🤖 AI Summary
This work addresses the challenge of achieving efficient read/write decision-making in streaming simultaneous speech translation for long-form audio without requiring additional training. It proposes a fine-tuning-free decoding strategy that leverages the self-attention mechanism of off-the-shelf Speech Language Models (SpeechLLMs), such as Phi4-Multimodal and Qwen3-Omni, to extract stable alignment signals. For the first time, it demonstrates that reliable proxy alignments can be derived solely from the inherent self-attention patterns of these models, which are then used to drive low-latency translation decisions.
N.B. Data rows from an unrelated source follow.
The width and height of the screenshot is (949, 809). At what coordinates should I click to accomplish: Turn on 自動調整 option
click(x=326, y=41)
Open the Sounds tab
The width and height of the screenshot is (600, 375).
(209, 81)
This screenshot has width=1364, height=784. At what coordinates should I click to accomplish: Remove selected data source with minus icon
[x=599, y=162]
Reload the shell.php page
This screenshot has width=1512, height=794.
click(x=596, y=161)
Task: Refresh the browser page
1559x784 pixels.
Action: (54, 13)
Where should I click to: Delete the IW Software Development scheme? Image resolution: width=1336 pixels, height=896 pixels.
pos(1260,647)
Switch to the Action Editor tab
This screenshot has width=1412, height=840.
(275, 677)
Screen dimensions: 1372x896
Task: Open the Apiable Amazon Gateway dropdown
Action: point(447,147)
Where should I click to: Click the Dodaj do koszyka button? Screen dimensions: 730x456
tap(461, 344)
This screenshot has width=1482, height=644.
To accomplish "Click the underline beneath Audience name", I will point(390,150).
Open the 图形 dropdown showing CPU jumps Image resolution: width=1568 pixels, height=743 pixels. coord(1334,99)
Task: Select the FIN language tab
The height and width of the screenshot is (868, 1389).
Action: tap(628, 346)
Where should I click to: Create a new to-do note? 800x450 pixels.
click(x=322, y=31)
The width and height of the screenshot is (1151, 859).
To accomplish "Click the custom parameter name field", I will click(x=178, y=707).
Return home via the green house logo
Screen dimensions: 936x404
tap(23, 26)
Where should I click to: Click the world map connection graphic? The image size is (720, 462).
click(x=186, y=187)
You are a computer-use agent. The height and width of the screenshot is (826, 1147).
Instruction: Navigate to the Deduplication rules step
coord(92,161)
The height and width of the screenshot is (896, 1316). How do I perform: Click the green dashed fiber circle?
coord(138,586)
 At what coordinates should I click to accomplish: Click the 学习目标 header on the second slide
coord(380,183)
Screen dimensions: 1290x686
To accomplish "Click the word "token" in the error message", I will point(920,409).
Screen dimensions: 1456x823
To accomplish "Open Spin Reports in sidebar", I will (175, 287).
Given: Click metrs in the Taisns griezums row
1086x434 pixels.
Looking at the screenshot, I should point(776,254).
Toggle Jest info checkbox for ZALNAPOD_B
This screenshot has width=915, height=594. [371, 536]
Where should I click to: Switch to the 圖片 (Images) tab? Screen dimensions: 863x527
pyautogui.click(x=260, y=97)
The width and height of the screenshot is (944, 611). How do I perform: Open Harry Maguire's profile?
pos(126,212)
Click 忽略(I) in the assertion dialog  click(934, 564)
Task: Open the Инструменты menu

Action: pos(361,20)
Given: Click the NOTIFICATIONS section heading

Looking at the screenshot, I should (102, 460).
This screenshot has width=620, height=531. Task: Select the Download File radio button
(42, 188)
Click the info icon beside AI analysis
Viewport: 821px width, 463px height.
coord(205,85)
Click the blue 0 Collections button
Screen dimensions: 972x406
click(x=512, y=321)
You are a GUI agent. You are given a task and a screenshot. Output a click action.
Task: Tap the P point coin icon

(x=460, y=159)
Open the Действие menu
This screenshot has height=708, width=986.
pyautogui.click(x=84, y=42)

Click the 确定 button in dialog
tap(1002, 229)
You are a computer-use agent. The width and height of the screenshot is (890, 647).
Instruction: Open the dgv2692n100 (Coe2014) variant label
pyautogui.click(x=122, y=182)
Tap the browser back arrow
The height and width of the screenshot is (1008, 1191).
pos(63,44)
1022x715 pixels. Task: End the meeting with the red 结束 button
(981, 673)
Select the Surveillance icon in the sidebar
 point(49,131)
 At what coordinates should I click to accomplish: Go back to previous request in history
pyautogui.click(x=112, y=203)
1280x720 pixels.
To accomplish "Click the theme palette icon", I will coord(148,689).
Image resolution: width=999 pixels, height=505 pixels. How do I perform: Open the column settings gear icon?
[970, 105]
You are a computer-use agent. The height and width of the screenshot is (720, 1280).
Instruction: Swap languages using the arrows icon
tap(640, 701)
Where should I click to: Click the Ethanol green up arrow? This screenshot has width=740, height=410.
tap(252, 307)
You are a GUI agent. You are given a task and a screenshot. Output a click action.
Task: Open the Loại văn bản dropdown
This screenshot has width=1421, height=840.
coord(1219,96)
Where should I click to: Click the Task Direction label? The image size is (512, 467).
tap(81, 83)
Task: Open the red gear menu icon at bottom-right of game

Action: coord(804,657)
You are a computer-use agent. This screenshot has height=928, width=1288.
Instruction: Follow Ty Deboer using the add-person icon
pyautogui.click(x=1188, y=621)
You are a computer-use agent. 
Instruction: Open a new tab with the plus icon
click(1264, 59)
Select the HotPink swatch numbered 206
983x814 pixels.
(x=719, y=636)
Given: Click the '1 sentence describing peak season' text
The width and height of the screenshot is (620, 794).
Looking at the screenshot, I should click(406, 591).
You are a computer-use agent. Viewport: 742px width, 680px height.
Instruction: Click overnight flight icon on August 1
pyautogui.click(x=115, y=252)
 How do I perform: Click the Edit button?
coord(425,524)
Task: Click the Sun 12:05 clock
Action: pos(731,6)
The method significantly reduces latency while preserving offline translation quality, enabling effective, training-free streaming simultaneous interpretation suitable for extended speech inputs.
📝 Abstract
Simultaneous speech-to-text translation (SimulST) generates translations while speech is still unfolding, requiring a streaming policy that decides when to read and when to write. State-of-the-art approaches rely on attention-based encoder-decoder models where cross-attention provides explicit alignment signals. In contrast, Speech Large Language Models (SpeechLLMs) are decoder-only architectures relying solely on self-attention. This raises a central question: whether decoder self-attention contains sufficiently stable alignment signals to guide the streaming policy. Moreover, existing approaches typically rely on training-based adaptations or heuristic wait-$k$ policies and have not been validated in long-form settings. To fill these gaps, we propose Decoder-Only Attention (DOA), a training-free policy that enables long-form simultaneous translation with off-the-shelf SpeechLLMs by deriving a proxy alignment from self-attention. Experiments on Phi4-Multimodal and Qwen3-Omni show that DOA provides an effective alignment signal for supporting streaming decisions, enabling low-latency long-form SimulST with quality close to offline decoding without retraining.